[ENG] Inchiesta sulle armi di distruzione di massa trovate in Maryland
- Subject: [ENG] Inchiesta sulle armi di distruzione di massa trovate in Maryland
- From: Carlo Gubitosa <c.gubitosa at peacelink.it>
- Date: Fri, 30 May 2003 15:33:33 +0200
US finds evidence of WMD at last - buried in a field in Maryland
Julian Borger in Washington
Wednesday May 28, 2003
The good news for the Pentagon yesterday was that its investigators had
finally unearthed evidence of weapons of mass destruction, including 100
vials of anthrax and other dangerous bacteria.
The bad news was that the stash was found, not in Iraq, but fewer than 50
miles from Washington, near Fort Detrick in the Maryland countryside.
The anthrax was a non-virulent strain, and the discoveries are apparently
remnants of an abandoned germ warfare programme. They merited only a local
news item in the Washington Post.
But suspicious finds in Iraq have made front-page news (before later being
cleared), given the failure of US military inspection teams to find
evidence of the weapons that were the justification for the March invasion.

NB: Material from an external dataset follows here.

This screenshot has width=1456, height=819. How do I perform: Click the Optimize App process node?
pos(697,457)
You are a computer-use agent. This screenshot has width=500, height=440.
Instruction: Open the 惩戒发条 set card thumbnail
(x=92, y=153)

Even more embarrassing for the Pentagon, there was no documentation about
the various biological agents disposed of at the US bio-defence centre at
Fort Detrick. Iraq's failure to come up with paperwork proving the
destruction of its biological arsenal was portrayed by the US as evidence
of deception in the run-up to the war.
In an effort to explain why no chemical or biological weapons had been
found in Iraq, the US defence secretary, Donald Rumsfeld, said yesterday
the regime may have destroyed them before the war.

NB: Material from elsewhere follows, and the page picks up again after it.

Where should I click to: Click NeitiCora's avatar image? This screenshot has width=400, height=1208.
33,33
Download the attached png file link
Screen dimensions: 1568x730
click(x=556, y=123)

Speaking to the New York-based Council on Foreign Relations thinktank, he
said the speed of U.S. advance may have caught Iraq by surprise, but added:
"It is also possible that they decided that they would destroy them prior
to a conflict."
The US germ warfare programme at Fort Detrick was officially wound up in
1969, but the base has maintained a stock of nasty bugs to help maintain
America's defences against biological attack.
The leading theory about the unsolved anthrax letter attacks in 2001 is
that they were carried out by a disgruntled former Fort Detrick employee;
equipment found dumped in a pond eight miles from the base has been linked
to the crimes.
The Fort Detrick clean-up has unearthed over 2,000 tonnes of hazardous waste.
The sanitation crews were shocked to find vials containing live bacteria.
As well as the vaccine form of anthrax, the discarded biological agents
included Brucella melitensis, which causes the virulent flu-like disease
brucellosis, and klebsiella, a cause of pneumonia.